Dans ce film, Sophie Fillières fait preuve d’une autodérision rare, offrant une poésie visuelle et verbale qui accompagne l’héroïne à chaque étape de sa vie tumultueuse. « Elle avait ce talent incroyable pour capturer l’absurde de la vie tout en insufflant une beauté inattendue à chaque scène », confie Agnès Jaoui, qui incarne Barberie Bichette, un alter ego de la réalisatrice.

Agnès Jaoui, miroir de la réalisatrice

Au cœur du film, Agnès Jaoui livre une performance magistrale, où elle donne vie à Barberie Bichette, une femme fantasque, fragile et résolument attachante. De bout en bout, l’actrice est omniprésente, habitant un personnage complexe qui navigue entre éclats de rire et angoisse existentielle. « Elle ne m’a pas dit : ‘tu seras moi’, mais elle m’a mis ses vêtements, ses bagues, et même ses chaussures qui influençaient ma démarche », révèle Agnès Jaoui.

Le film, empreint d’une douce mélancolie, est tourné dans les lieux de vie de la réalisatrice, y compris dans son propre appartement et son cabinet de psychanalyse. Cette proximité avec la réalité ajoute une dimension presque documentaire à certaines scènes, renforçant l’intimité du récit. « C’était filmé chez elle, avec ses amis, et les scènes avec son psy ont été tournées chez son psy, avec son psy », raconte Jaoui, sourire en coin.

Un adieu prémonitoire

Ma vie ma gueule bouleverse par sa capacité à osciller entre l’humour décalé et des instants de pure émotion, comme lors de cette scène troublante où Barberie, sur le quai d’une gare, dit adieu à ses enfants avant de s’évader vers les Highlands écossais.

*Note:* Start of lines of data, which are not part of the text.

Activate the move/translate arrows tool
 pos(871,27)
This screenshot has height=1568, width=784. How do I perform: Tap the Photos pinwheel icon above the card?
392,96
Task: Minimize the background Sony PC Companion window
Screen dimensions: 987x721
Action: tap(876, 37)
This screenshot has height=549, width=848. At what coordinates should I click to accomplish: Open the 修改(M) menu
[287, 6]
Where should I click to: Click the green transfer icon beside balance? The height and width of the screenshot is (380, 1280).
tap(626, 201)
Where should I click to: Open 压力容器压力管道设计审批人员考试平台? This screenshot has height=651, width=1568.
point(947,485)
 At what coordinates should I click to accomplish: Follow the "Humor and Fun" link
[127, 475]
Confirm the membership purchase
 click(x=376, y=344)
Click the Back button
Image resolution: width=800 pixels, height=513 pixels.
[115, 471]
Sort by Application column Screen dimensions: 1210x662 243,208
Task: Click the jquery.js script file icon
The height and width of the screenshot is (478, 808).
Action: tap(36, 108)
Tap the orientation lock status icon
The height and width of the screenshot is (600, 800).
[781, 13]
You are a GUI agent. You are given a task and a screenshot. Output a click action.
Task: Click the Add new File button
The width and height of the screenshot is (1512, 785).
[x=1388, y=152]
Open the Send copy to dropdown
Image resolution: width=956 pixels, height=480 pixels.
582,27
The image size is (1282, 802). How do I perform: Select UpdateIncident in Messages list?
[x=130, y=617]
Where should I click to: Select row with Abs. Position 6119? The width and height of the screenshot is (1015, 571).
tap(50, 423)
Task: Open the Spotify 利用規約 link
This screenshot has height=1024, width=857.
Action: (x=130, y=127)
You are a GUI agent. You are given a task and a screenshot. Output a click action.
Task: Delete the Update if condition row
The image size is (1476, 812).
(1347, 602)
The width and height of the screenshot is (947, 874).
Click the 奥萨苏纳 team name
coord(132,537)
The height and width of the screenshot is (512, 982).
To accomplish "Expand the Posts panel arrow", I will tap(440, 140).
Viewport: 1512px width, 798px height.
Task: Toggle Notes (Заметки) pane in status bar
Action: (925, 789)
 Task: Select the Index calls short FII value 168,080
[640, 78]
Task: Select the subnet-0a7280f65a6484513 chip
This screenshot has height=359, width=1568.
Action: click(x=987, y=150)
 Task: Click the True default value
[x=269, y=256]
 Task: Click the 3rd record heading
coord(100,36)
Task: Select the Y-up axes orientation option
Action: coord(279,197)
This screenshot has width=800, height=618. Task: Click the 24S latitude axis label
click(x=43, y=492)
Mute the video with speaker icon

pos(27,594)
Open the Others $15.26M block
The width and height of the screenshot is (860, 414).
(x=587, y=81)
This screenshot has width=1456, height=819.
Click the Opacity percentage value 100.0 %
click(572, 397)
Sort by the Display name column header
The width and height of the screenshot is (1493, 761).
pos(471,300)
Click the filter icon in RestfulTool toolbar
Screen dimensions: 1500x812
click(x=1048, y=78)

Un au revoir aussi léger que poignant, désormais teinté de prémonition après la disparition de Sophie Fillières.

Sophie Fillières, fidèle à son style unique, a réussi à distiller un esprit libre et une dérision tendre dans ce portrait de femme en plein bouleversement intérieur. Ma vie ma gueule est un récit à la fois fantasque et réaliste, illuminé par la sensibilité d’Agnès Jaoui, qui rend hommage à la réalisatrice avec une sincérité et une justesse admirables.